Data Management Overview¶

learning-objectives

Recognize data as the foundation of open science and be able to describe the “life cycle of data”
Use self-assessments to evaluate your current data management practices
Cite tools and resources to improve your data management practices
Know the biggest challenge to effective data management

Why should you care about data management?¶

Data is the raw currency of open science. Most work centers on creating data or adding to its value. The goal of this section is to highlight how you can make your data more valuable by managing it more effectively and with less effort.

How would you answer?

If you give your data to a colleague who has not been involved with your project, would they be able to make sense of it? Would they be able to use it properly?

If you come back to your own data in five years, will you be able to make sense of it? Will you be able to use it properly?

When you are ready to publish a paper, is it easy to find all the correct versions of all the data you used and present them in a comprehensible manner?

Data management skills produce self-describing datasets that:

Make life much easier for you and your collaborators

Benefit the scientific research community by allowing others to reuse your data

Are required by most funders and many journals

Recent Dear Colleague letter from NSF

NSF proposal preparation guidelines

Data Self-assessment¶

Part I: Basic questions

Here are some questions about how you manage and work with data. We will complete some more formal assessments later, but for now let’s see where you are.

Question

In small groups, discuss the following questions. You will be provided with a space for documenting our shared answers.

What are the two or three data types that you most frequently work with?

What is the scale of your data?

Tip

We often talk about the scale of data using the "Three V's":

Volume: Size of the data (MBs, GBs, TBs); can also include how many files (e.g dozens of big files, or millions of small ones)

Velocity: How quickly are these data produced and analyzed? A lot coming in a single batch infrequently, or, a constant small amount of data that must be rapidly analyzed?

Variety: How many different data types (raw files? databases?)

A forth V (Veracity) captures the need to make decisions about data processing (i.e., separating low- and high-quality data)

What is your strategy for storing and backing up your data?

What is your strategy for verifying the integrity of your data? (i.e. verifying that your data has not be altered)

What is your strategy for searching your data?

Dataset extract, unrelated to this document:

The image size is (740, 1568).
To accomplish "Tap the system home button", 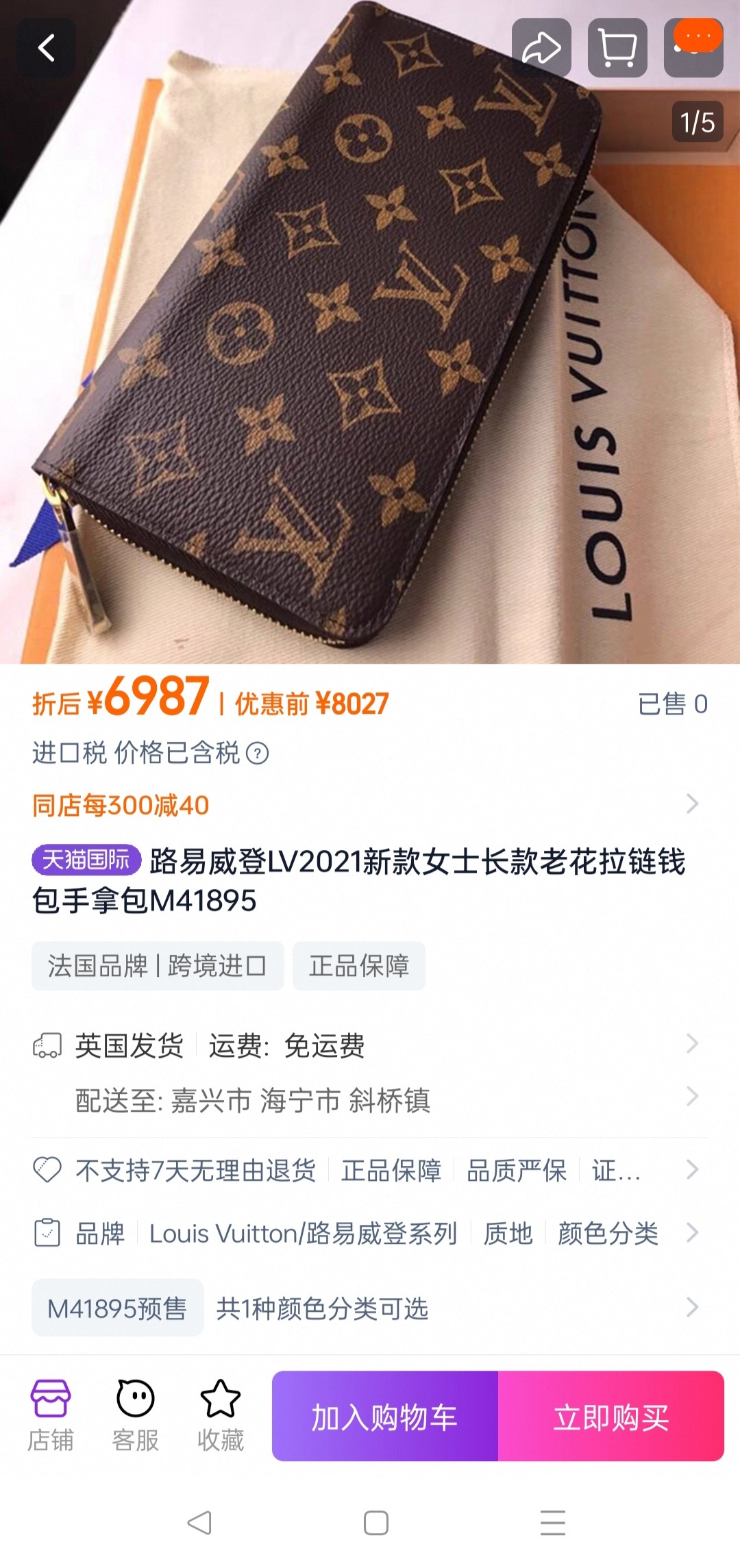I will click(375, 1522).
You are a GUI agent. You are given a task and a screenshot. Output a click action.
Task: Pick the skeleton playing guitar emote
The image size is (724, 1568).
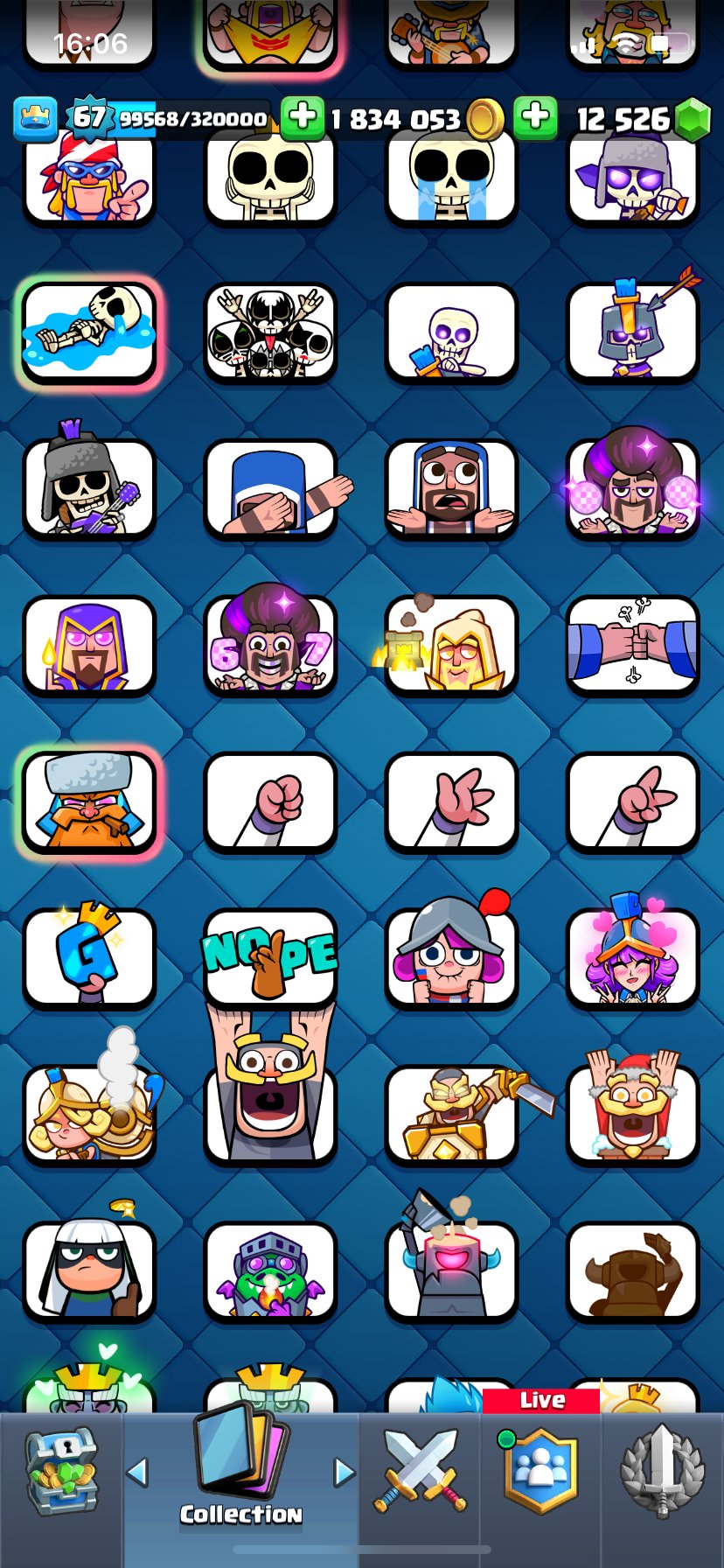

What is your strategy for sharing (and getting credit for) your data? (i.e. How will do you share with your community/clients? How is that sharing documented? How do you evaluate the impact of data shared? )

Data Management Basics¶

Let’s learn a little more about data so that we can evaluate your self- assessment responses.

Tip

The Data Life Cycle

Data management is the set of practices that allow researchers to effectively and efficiently handle data throughout the data life cycle. Although typically shown as a circle (below) the actually life cycle of any data item may follow a different path, with branches and internal loops. Being aware of your data’s future helps you plan how to best manage them.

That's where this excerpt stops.